How nice it would be if each of us could end our life at exactly the point of our greatest triumph, avoiding the disappointments, defeats and desperate drubbings that come along with aging. For Michael Jordan in The Last Dance, on top is exactly how it ends. I know, I know; you’re not surprised. To a large extent, Jordan remains suspended in time in Grant Park, the cheers of hundreds of thousands of grateful Chicagoans raining down upon him for the Bulls’ second three-peat, the eternal king, the all-time winner, the unchallenged GOAT. There are no glimpses here of his lower-octane self playing in his two final seasons with the Wizards, no deconstruction of his less-than-stellar career as a decision-maker with Washington and, later, with the Hornets, where today he remains chairman of a franchise that has won exactly three playoff games since 2006, the year Jordan first bought in.

Now, to be clear: This was not a case of false advertising. The 10-hour ESPN/Netflix documentary promised to drill down on the Bulls’ 1997-98 season, the second of Chicago’s three-peats, and that’s exactly what it did. Sunday night’s final two hours are filled with basketball footage from Jordan’s final two seasons, gratifyingly so, because there were those who thought that The Last Dance had become too much of a myth-making vehicle that centered on MJ’s mental game. He’d come across as part Svengali, part Marquis de Sade, mind-melding his Manchurian Candidate teammates into following orders—punching them once in a while, too—and staring down opponents until they wilted. Sunday showed an epic Eastern Conference playoff battle with the Pacers and, at last, two Finals battles of attrition with the Jazz, including the “Flu Game” (which turns out to be the “Pizza Game”), the “Kerr Game” and the “Shove Game.”

The Last Dance

To read previous 'The Last Dance' recaps, click here.

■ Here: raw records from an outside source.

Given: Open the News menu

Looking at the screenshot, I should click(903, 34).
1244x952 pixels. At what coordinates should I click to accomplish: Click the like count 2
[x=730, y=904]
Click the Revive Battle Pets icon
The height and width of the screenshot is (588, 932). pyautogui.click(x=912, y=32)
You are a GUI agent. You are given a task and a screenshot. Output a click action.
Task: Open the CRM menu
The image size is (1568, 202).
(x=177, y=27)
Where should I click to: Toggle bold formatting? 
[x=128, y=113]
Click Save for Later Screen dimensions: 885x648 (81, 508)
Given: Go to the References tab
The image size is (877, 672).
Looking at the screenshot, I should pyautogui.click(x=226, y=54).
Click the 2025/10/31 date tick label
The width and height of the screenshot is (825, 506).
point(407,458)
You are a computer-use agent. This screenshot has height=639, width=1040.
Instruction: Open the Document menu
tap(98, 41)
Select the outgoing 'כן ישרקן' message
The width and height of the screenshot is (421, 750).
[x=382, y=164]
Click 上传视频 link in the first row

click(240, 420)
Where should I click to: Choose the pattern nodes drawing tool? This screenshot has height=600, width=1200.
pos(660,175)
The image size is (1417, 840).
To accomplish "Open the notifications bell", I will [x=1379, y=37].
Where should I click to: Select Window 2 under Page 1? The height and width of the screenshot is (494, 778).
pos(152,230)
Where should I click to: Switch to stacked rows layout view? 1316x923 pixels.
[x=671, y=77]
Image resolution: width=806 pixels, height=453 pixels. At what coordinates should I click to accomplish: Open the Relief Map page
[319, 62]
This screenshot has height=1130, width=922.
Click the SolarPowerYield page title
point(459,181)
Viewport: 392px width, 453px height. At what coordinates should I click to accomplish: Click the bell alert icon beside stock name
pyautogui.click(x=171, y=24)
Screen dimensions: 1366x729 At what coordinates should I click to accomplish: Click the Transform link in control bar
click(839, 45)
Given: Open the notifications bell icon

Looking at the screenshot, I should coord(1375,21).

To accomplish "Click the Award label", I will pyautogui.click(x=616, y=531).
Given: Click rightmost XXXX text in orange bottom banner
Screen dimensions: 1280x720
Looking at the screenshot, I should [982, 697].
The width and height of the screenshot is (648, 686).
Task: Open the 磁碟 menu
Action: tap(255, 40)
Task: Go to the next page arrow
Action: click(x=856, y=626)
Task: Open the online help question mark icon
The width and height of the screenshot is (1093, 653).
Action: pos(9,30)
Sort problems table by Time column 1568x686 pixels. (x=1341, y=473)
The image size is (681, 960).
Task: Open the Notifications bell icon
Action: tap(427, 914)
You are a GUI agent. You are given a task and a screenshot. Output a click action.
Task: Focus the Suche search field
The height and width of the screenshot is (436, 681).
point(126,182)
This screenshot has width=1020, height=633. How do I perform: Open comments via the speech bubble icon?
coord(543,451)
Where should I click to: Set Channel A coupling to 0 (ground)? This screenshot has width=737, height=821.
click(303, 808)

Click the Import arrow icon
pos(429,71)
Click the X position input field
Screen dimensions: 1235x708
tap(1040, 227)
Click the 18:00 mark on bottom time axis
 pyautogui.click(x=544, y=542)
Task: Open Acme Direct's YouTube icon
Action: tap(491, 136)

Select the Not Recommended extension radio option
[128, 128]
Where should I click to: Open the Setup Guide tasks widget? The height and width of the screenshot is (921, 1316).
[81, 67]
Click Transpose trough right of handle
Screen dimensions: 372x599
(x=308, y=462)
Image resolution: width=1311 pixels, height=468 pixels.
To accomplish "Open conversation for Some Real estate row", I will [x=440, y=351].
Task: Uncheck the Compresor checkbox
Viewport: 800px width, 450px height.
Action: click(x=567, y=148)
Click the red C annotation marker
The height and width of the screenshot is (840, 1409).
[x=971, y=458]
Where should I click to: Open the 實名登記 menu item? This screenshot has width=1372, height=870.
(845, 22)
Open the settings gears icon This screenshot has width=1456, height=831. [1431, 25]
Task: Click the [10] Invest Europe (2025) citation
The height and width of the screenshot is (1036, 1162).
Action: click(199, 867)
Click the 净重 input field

Remember that what we see is most definitely not Today’s Game. This is Your Father’s Game. The Bulls, with the most terrifying scorer in NBA history (aside from, maybe, a couple exceptions, like early Wilt Chamberlain and early Elgin Baylor), scored 100 or more points only 10 times across 40 playoff games in those two seasons. In 1998, Reggie Miller, one of the early kings of the three-point shot, made only 17 threes in seven games; Jordan made only six against the Pacers, even though their demanding interior defense mandated a perimeter offense. The Jazz, with as functional a one-two punch as the game knew at that time—Stockton-to-Malone on the pick-and-roll . . . Stockton-to-Malone on the break—scored a total of 54 points in the entirety of Game 3 of the ’97 Finals. Fifty-four.

“This is actually the score?” Jazz coach Jerry Sloan asked after that game. “Is this the final?” I really do think he was serious.

***

And so, on to some basketball stuff:

  • In Game 5 of the 1997 Finals, in Utah—the “Flu-Pizza Game,” which we’ll get back to—the score is tied 85-85 with about 30 seconds left. Jordan has it, top of the key, guarded by Bryon Russell, who will become the pushed-off patsy a year later. Scottie Pippen posts up on the block and Jordan throws him the ball. Everyone knows it’s coming back. Yet … Russell starts to edge toward Pippen, to double him. I’m screaming at the TV—Why are you doubling, you idiot!? Don’t leave Jordan!—even though I know what’s going to happen.

    Eight years later, Game 5 of the Finals in Detroit, Spurs-Pistons. Detroit leads in overtime, 95-93. Ball goes to Manu Ginobili in the corner, and Rasheed Wallace goes over to—Don’t double! Don’t leave Robert Horry!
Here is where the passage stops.